→ **EXERCISE**
Would you repeat all the lines below, exactly as they stand?

→ **INPUT RECORDS**
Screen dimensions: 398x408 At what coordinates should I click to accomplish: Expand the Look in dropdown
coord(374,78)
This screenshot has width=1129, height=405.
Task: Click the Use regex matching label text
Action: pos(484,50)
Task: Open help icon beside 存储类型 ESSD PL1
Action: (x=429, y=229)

→ **WRITTEN SOLUTION**
Screen dimensions: 398x408 At what coordinates should I click to accomplish: Expand the Look in dropdown
coord(374,78)
This screenshot has width=1129, height=405.
Task: Click the Use regex matching label text
Action: pos(484,50)
Task: Open help icon beside 存储类型 ESSD PL1
Action: (x=429, y=229)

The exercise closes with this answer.